Raphaël Bérèche : Si la Champagne avait plus d’ambition, elle inscrirait dans son cahier des charges l’abandon des désherbants chimiques, comme à Saumur-Champigny.
Bruno Paillard : Tout à l’heure, vous parliez du compost urbain, j’aimerais revenir sur ce sujet car c’est moi qui, avec l’appui du CIVC, l’ai fait interdire en 1997. Ce fut une longue bataille car qui était contre ? Le syndicat général des vignerons ! Pour ce qui est du bio, je possède une petite propriété certifiée en Provence, mais cette région méridionale n’est pas soumise au même climat que la Champagne.
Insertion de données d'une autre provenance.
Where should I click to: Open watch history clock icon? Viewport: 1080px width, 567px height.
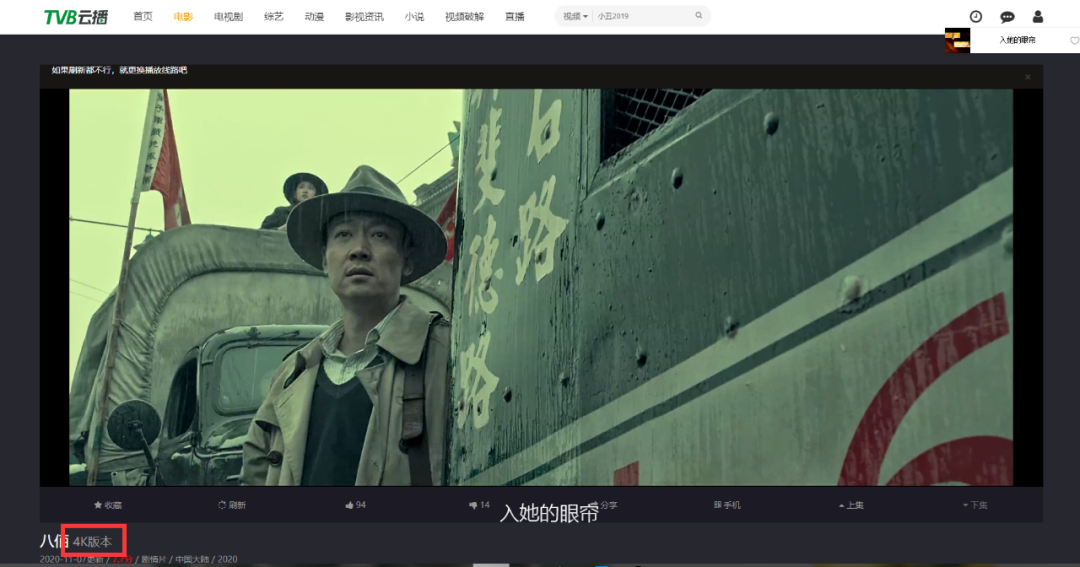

Ici, je travaille 89 parcelles réparties dans quatorze crus. Elles ne sont pas certifiées bio, mais elles sont toutes sont labourées. Je les ai toutes achetées à de petits vignerons et, à une exception près, aucune n’était labourée avant que je les acquière. Il ne faut pas dire que le vignoble propre est le fait des vignerons et le vignoble sale celui des maisons, ce serait trop simple !
Raphaël Bérèche : Je suis président de la section locale des vignerons de Ludes. Au domaine, nous n’utilisons plus de désherbants depuis 2003. Cela a été long, mais aujourd’hui, nous essayons de faire école dans les villages. Je dois vous dire que c’est très compliqué. Nous nous faisons railler voire insulter dans les réunions. Mais en tant que jeune négociant champenois, c’est à nous d’imposer une qualité de travail dans les vignes et cela se joue avant l’achat de raisin. Il n’y a que comme cela que nous ferons évoluer les mentalités.
Pierre-Emmanuel Taittinger : Et pourquoi évolueraient-elles à partir du moment où certaines maisons vous invitent à consommer du champagne avec du vermouth, de la vodka ou d’autres spiritueux ? Voilà une attitude désespérante. Ceux qui font cela détruisent la Champagne. Car à quoi bon payer six euros le kilo de raisin pour dire que l’avenir est au mélange du champagne et de la vodka ? Je trouve cela dramatique. Ce sont les fossoyeurs de la Champagne.
Alexandre Bader : Ceux qui font cela utilisent le nom “champagne” uniquement pour valoriser un cocktail. C’est scandaleux. Ce sont des apprentis sorciers du marketing, il faut ne jamais avoir posé le pied dans une vigne champenoise pour avoir imaginé pareille chose.
Raphaël Bérèche : Reste que les grands sommeliers internationaux assurent que l’appellation la plus novatrice et excitante depuis cinq ans, c’est la Champagne.
Alexandre Bader : Voilà qui est bien parlé : nous n’avons pas d’équivalent dans le monde. Certains nous chatouillent et cela nous incite à sans cesse améliorer la qualité de nos vins, mais on ne démarre pas un moment convivial ou festif dans le monde sans un verre de champagne. C’est fantastique ! Champagne est une appellation, mais aussi une marque sur laquelle il faut travailler car on l’a largement sous-estimée. Peut-être que les instances champenoises ne sortent pas assez pour mettre en avant le fabuleux patrimoine dont nous disposons.